[Supplied material]

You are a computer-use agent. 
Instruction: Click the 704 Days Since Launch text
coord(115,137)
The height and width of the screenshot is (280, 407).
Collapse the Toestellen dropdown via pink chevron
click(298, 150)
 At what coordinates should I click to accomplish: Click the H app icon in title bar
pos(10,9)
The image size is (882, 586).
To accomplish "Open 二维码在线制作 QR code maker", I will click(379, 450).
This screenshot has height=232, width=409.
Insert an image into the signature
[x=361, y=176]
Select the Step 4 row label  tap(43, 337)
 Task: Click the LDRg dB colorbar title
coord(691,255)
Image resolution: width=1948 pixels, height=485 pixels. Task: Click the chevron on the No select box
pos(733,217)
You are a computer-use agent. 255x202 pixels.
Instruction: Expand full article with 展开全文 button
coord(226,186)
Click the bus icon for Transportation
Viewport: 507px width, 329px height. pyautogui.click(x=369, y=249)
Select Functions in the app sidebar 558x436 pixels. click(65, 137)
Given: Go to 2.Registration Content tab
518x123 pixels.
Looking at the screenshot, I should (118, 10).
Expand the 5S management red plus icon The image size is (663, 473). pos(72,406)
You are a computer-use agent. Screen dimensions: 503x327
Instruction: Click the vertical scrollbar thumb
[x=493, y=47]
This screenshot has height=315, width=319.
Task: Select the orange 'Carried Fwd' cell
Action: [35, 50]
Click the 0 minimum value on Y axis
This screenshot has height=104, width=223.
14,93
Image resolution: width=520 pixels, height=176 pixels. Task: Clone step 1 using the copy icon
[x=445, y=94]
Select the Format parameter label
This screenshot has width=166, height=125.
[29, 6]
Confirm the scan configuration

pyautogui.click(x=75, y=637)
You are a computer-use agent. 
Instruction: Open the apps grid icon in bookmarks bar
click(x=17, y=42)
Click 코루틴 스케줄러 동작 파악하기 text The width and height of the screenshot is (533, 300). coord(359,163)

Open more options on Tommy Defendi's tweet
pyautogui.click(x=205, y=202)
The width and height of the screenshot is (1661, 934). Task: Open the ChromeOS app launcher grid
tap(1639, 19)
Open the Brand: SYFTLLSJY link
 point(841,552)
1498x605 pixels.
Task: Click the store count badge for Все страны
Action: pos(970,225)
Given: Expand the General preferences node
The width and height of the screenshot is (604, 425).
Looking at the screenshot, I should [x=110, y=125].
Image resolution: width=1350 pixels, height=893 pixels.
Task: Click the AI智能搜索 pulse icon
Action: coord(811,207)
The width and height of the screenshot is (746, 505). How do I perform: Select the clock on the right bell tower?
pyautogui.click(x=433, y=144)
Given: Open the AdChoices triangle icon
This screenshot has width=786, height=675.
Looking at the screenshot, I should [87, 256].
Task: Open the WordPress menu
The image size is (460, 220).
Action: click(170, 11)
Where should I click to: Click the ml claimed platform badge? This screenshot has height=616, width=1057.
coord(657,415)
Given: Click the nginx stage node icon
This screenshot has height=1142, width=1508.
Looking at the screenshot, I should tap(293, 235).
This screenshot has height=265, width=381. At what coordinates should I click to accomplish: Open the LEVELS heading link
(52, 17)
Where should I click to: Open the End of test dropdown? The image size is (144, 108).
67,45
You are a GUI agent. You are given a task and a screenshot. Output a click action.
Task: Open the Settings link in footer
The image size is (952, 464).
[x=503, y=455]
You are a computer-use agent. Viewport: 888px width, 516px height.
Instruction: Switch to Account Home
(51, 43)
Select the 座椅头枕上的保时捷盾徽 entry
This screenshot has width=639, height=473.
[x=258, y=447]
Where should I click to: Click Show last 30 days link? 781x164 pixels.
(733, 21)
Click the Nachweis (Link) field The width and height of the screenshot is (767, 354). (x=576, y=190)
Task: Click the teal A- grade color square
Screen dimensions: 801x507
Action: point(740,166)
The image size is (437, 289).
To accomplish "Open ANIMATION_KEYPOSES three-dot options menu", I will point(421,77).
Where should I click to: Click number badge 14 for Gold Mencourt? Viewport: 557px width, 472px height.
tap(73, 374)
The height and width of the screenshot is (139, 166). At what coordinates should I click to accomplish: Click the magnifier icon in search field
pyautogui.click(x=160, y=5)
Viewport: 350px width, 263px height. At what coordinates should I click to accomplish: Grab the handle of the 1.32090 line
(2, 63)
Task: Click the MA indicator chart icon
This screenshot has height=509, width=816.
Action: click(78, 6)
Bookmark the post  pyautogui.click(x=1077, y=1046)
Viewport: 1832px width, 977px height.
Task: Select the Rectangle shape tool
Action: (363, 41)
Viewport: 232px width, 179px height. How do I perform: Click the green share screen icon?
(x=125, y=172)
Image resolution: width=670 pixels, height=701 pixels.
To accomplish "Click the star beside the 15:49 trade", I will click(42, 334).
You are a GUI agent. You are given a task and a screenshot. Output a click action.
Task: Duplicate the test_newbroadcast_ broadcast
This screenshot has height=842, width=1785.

[/Supplied material]

Assignment: Throughout the material above, find every line holding "menu" and copy it.

Task result:
Task: Open the WordPress menu
To accomplish "Open ANIMATION_KEYPOSES three-dot options menu", I will point(421,77).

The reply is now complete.